Before copying, set aside the pictures; then restate exactly the lines from the one with "You are a computer-use" through the last line of the records.

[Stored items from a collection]
※

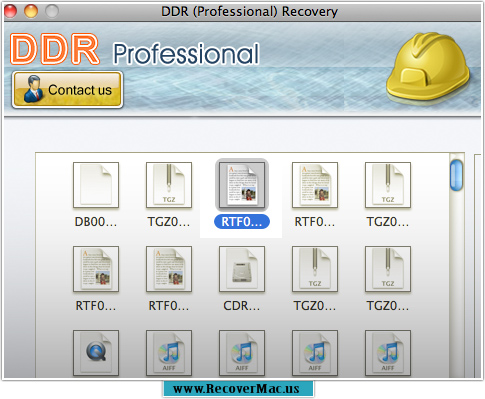Select the last TGZ0 archive in top row

(x=388, y=185)
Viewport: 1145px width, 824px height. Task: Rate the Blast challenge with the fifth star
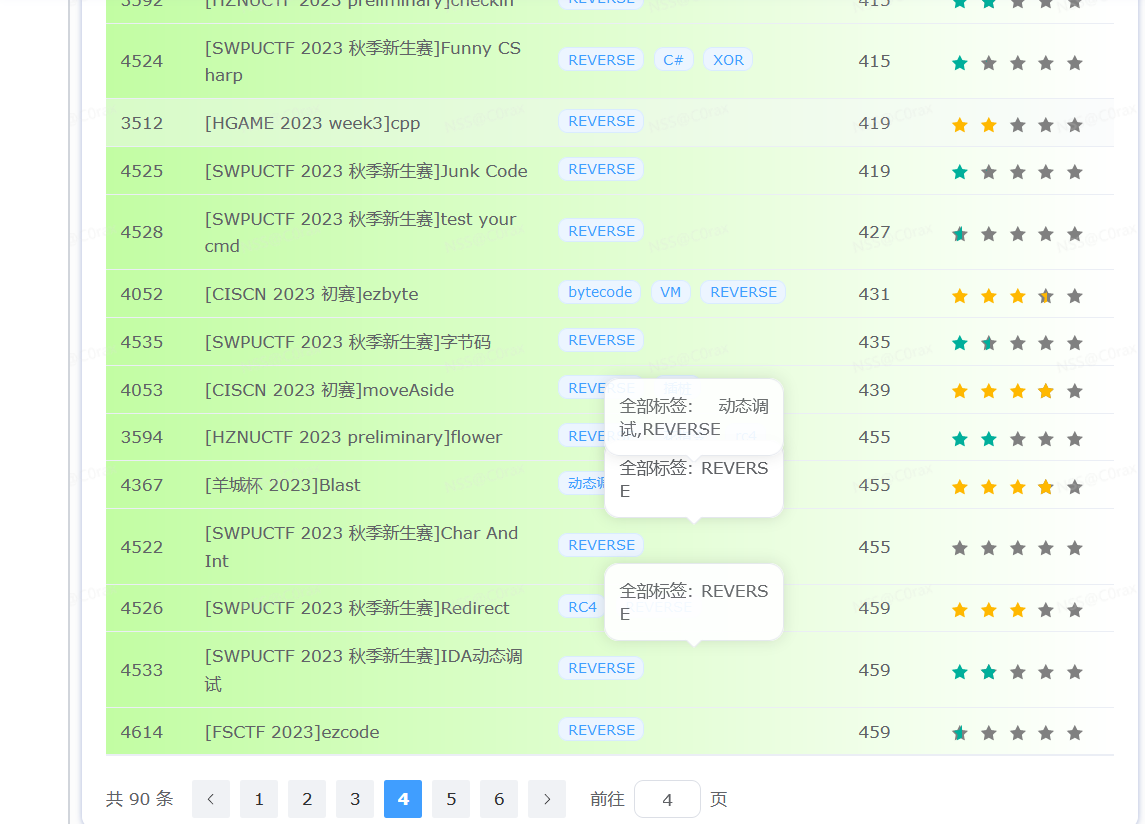tap(1074, 487)
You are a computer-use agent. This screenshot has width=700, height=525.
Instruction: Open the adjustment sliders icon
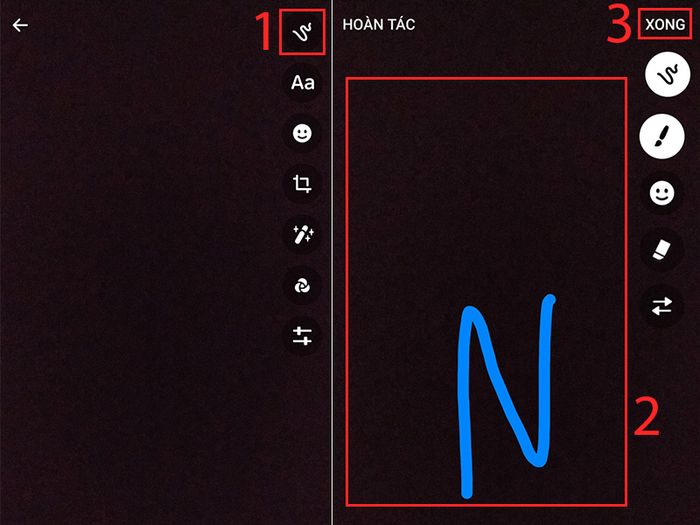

※

**Completed task:**
You are a computer-use agent. This screenshot has width=700, height=525.
Instruction: Open the adjustment sliders icon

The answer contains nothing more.